### Selected excerpt

Pub in Edinburgh, Scotland

The Royal Oak is a 200 year old pub and folk music venue in the Scottish capital city, Edinburgh. It is well known for its live music sessions and counts various high profile Scottish musicians amongst its former resident performers, such as Kris Drever, Bobby Eaglesham, Danny Kyle and Karine Polwart.

During the 1960s, The Royal Oak was owned by the former Heart of Midlothian footballer Alan Anderson, though during his time there, it was called 'The Pivot'. It gained a reputation as a folk music venue after Dorothy Taylor took over the pub in 1978, which she ran alongside her sister Sandra – a former star of The White Heather Club TV Show – until 2003, when the current licensee Heather Mckenzie took over.

In 2008, Magic Park Records recorded and released an album featuring musicians from the Royal Oak, entitled 'The Royal Oak: Best of Folk' and The Royal Oak's resident folk club (The Wee Folk Club) was awarded 'Club of the Year' at the annual Scots Trad Music Awards.

The indoor decor features lyrics and poem excerpts from various local artists including former patron, Nick Keir.

The Royal Oak features in Ian Rankin's 'Set in Darkness', an Inspector Rebus novel. The scene is – according to Rankin – his favourite of all the pub scenes in the Rebus series.

######
### Provided material

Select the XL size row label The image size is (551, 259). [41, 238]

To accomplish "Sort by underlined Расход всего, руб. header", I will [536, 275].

######
### Provided material

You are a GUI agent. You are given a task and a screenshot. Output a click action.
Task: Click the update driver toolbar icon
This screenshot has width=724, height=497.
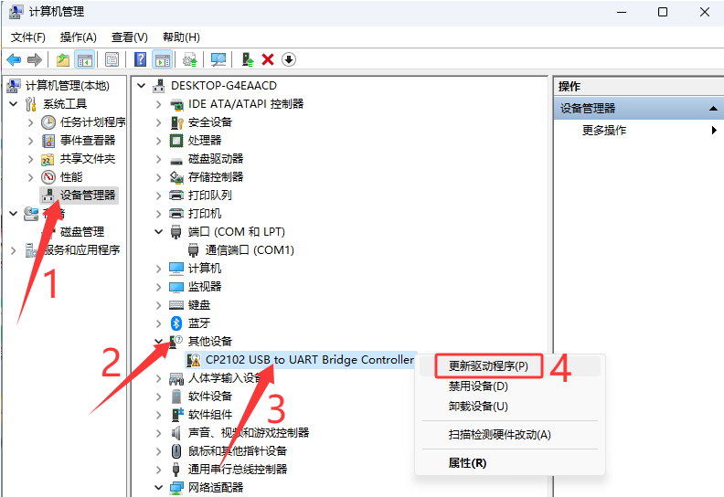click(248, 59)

######
### Provided material

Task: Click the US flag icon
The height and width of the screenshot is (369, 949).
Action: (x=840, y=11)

######

■ **Jobs**:
a) According to the text about the Royal Oak pub, in what year did Dorothy Taylor take over the pub?
b) In the text about the Royal Oak pub, reproduce the passage that begins at "In 2008, Magic" and stops after "patron, Nick Keir.", substituting "interior" for "indoor".

■ **Outputs for the tasks**:
a) 1978

b)
In 2008, Magic Park Records recorded and released an album featuring musicians from the Royal Oak, entitled 'The Royal Oak: Best of Folk' and The Royal Oak's resident folk club (The Wee Folk Club) was awarded 'Club of the Year' at the annual Scots Trad Music Awards.

The interior decor features lyrics and poem excerpts from various local artists including former patron, Nick Keir.